Building an Agent-Friendly Platform: How MyPort.al Works with Autonomous Agents
A technical deep-dive into how MyPort.al integrates with autonomous agents via MCP, REST APIs, webhooks, and discovery protocols.

Making a platform "agent-friendly" isn't just about having an API. It's about designing every layer of the system — discovery, authentication, data access, event notification, and documentation — with autonomous agents as first-class consumers.
Here's how we built MyPort.al to work seamlessly with agents like OpenClaw, and the architectural decisions behind it.
Discovery: How Agents Find Us
Before an agent can use your platform, it needs to know you exist and what you offer. We publish three discovery files:
/.well-known/clawl.json — The Clawl protocol manifest. This is like robots.txt but for AI agents: instead of telling crawlers what not to index, it tells them what your service can do. Agents searching the Clawl registry find MyPort.al and see our full capability list.
/llms.txt — A structured Markdown file following the llms.txt standard. It gives LLMs a curated summary of what MyPort.al is, what it offers, and where to find documentation. Think of it as the "about page" optimized for AI consumption.
/api/openapi.json — A full OpenAPI 3.1 specification describing every API endpoint, request/response schema, and authentication requirement. Agents that understand OpenAPI can auto-generate client code on the fly.
Authentication: Humans and Agents, Same System
We use a two-layer auth model:
- Supabase JWT — For initial signup and login. The agent calls
POST /api/auth/signupand gets a short-lived JWT token. - API Keys — For long-term access. The agent exchanges the JWT for a permanent API key (prefixed
mpal_...) that never expires and can be revoked by the user at any time.
API keys support scopes (read, write, mcp) so users can grant agents exactly the permissions they're comfortable with. Every request authenticated via API key is logged in the agent activity feed for full transparency.
Data Access: MCP and REST
Model Context Protocol (MCP) is the primary integration channel. OpenClaw and other agent frameworks speak MCP natively, so our MCP server at /api/mcp exposes the full module catalog as structured tools:
get_module_data— Read any module's current stateexecute_module_action— Perform any action (create task, add event, track stock)get_module_summary— Get an AI-friendly text summary of a module's state
For agents that prefer REST, every module is also accessible via:
GET /api/modules/{type}/data— Read module dataPOST /api/modules/{type}/action— Execute an action
Both channels use the same underlying handlers, so the data is always consistent.
Event Notification: Webhooks Over Polling
Polling is wasteful for agents. Instead of checking "did anything change?" every minute, agents register webhooks:
POST /api/webhooks
{
"url": "https://my-agent.example.com/hook",
"events": ["task.completed", "calendar.event.created", "financial.alert"],
"secret": "shared-secret-for-hmac"
}
When a matching event occurs, we send a signed POST to the webhook URL with the event payload. The agent verifies the X-MyPortal-Signature header using the shared secret. Failed deliveries retry with exponential backoff, and webhooks that fail consistently are auto-disabled with a notification to the user.
Rate Limiting: Protecting the Platform
Agent traffic patterns differ from human traffic. A human might make 10 requests per minute; an agent organizing a full day might make 100. Our rate limiter is per-API-key with tiered limits:
- Free accounts: 60 requests/minute
- Paid accounts: 300 requests/minute
- Rate limit headers (
X-RateLimit-Remaining,Retry-After) in every response
Agents that respect these headers operate smoothly. Agents that don't get a 429 response with clear instructions on when to retry.

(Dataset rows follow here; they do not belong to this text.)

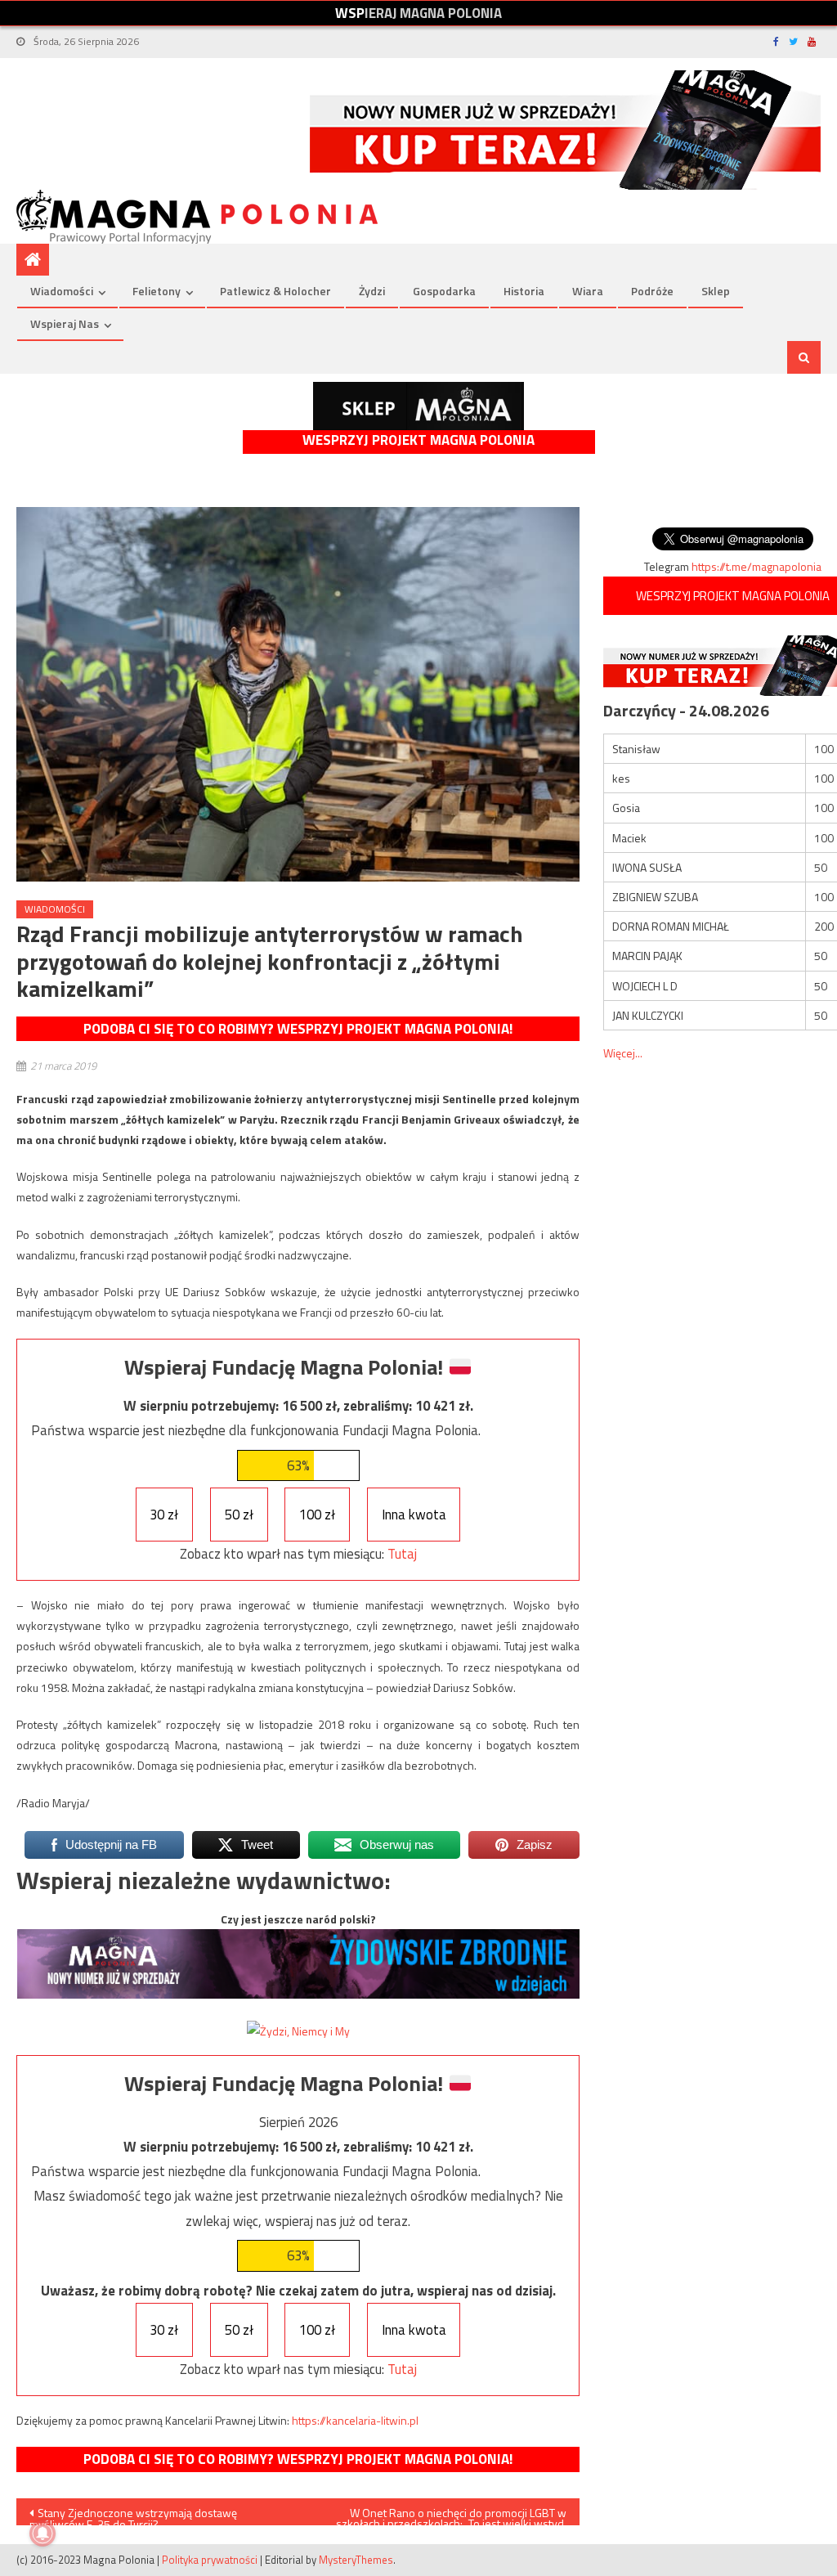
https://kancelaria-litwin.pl (355, 2420)
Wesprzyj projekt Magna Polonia (418, 440)
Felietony (156, 290)
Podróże (652, 290)
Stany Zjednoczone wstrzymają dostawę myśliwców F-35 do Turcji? (133, 2514)
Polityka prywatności (209, 2559)
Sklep (715, 290)
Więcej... (622, 1052)
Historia (524, 290)
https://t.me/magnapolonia (756, 566)
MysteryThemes (356, 2559)
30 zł (164, 1514)
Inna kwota (414, 1514)
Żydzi (372, 290)
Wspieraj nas (64, 323)
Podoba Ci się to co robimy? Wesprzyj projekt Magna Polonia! (297, 1028)
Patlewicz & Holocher (275, 290)
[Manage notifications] (42, 2533)
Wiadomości (61, 290)
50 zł (239, 1514)
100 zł (317, 1514)
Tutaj (402, 1553)
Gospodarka (444, 290)
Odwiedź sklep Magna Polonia (418, 406)
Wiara (587, 290)
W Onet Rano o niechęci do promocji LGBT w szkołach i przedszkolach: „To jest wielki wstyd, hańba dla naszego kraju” (451, 2514)
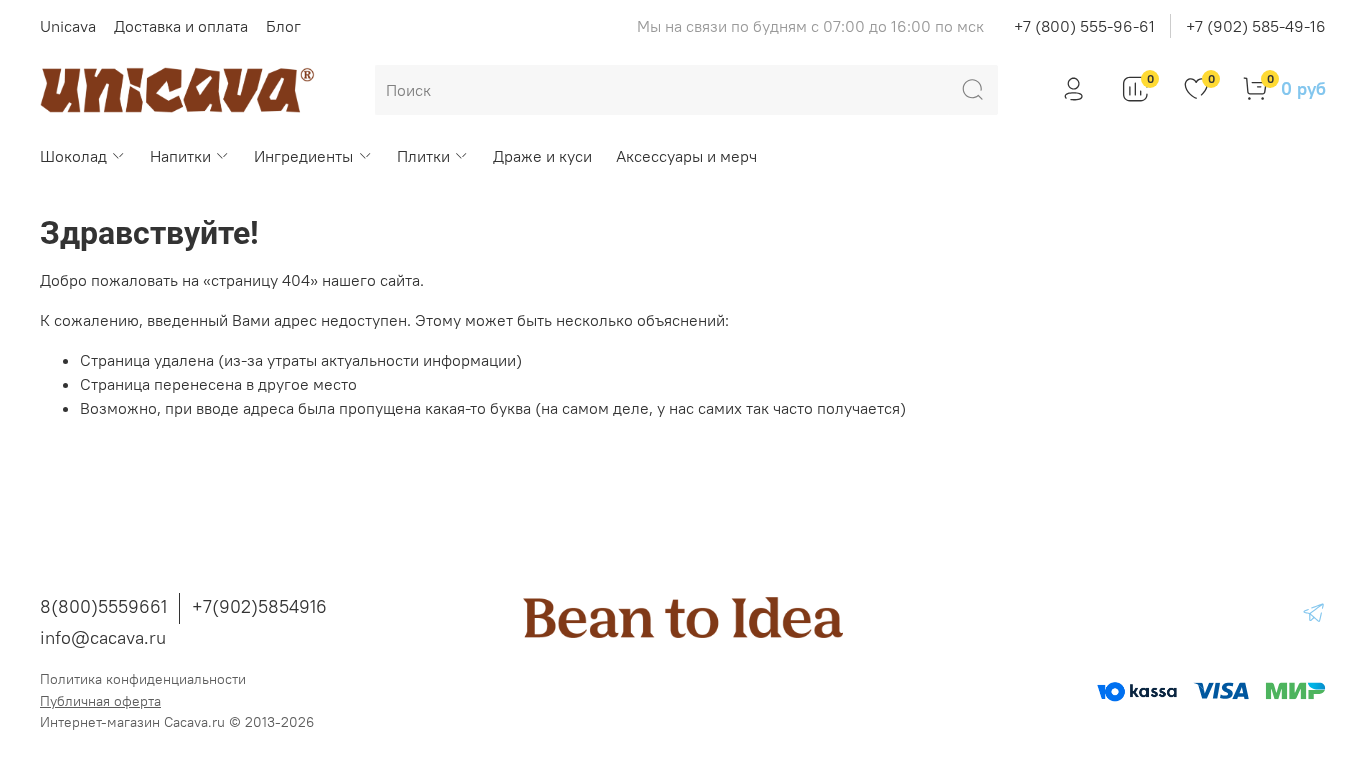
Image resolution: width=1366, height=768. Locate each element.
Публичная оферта (100, 701)
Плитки (423, 156)
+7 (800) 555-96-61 (1084, 26)
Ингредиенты (303, 156)
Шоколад (73, 156)
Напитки (180, 156)
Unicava (68, 26)
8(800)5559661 (103, 606)
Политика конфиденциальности (143, 679)
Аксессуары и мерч (686, 156)
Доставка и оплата (181, 26)
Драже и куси (542, 156)
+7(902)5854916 (259, 606)
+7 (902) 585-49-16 (1256, 26)
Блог (283, 26)
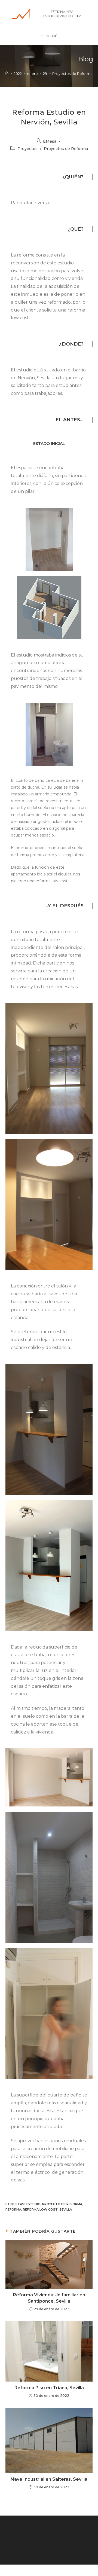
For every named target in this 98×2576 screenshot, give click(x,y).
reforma (13, 2209)
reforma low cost (40, 2209)
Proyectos (27, 148)
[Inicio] (6, 73)
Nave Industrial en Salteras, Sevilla (49, 2479)
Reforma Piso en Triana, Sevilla (49, 2387)
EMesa (49, 141)
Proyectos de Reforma (66, 148)
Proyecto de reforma (62, 2204)
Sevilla (65, 2209)
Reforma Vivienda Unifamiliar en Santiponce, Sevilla (49, 2297)
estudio (33, 2204)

Transparency: The Connected Agents Page
Trust is the foundation of letting an agent manage your life. Our Connected Agents page (in user settings) shows:
- Every API key that's been created (by name, not by raw key)
- What scopes each key has
- When it was last used
- How many actions it performed this week
- A timeline of recent actions
Users can pause or revoke any key instantly. The agent is immediately disconnected — no grace period, no cached access.
The Architecture in Practice
Here's how a typical agent session flows:
- Agent discovers MyPort.al via Clawl or reads
llms.txt - Agent calls signup API, polls for email confirmation
- Agent generates an API key
- Agent deploys a dashboard template ("Complete Life OS")
- Agent connects via MCP and starts managing modules
- Agent registers webhooks for events it wants to monitor
- Agent receives webhook when a calendar event is created by the user
- Agent reads the event context, checks for conflicts, and sends a notification
All of this happens without a human clicking a single button (except the email confirmation link). The platform is fully operational through the API layer.
What's Next
We're continuing to expand the agent surface area: more webhook event types, richer MCP tool descriptions, and tighter integration with the OpenClaw ecosystem. If you're building an agent that manages human lives, we'd love to hear what capabilities you need.
The platform is open, the APIs are documented, and the welcome mat is out for autonomous agents.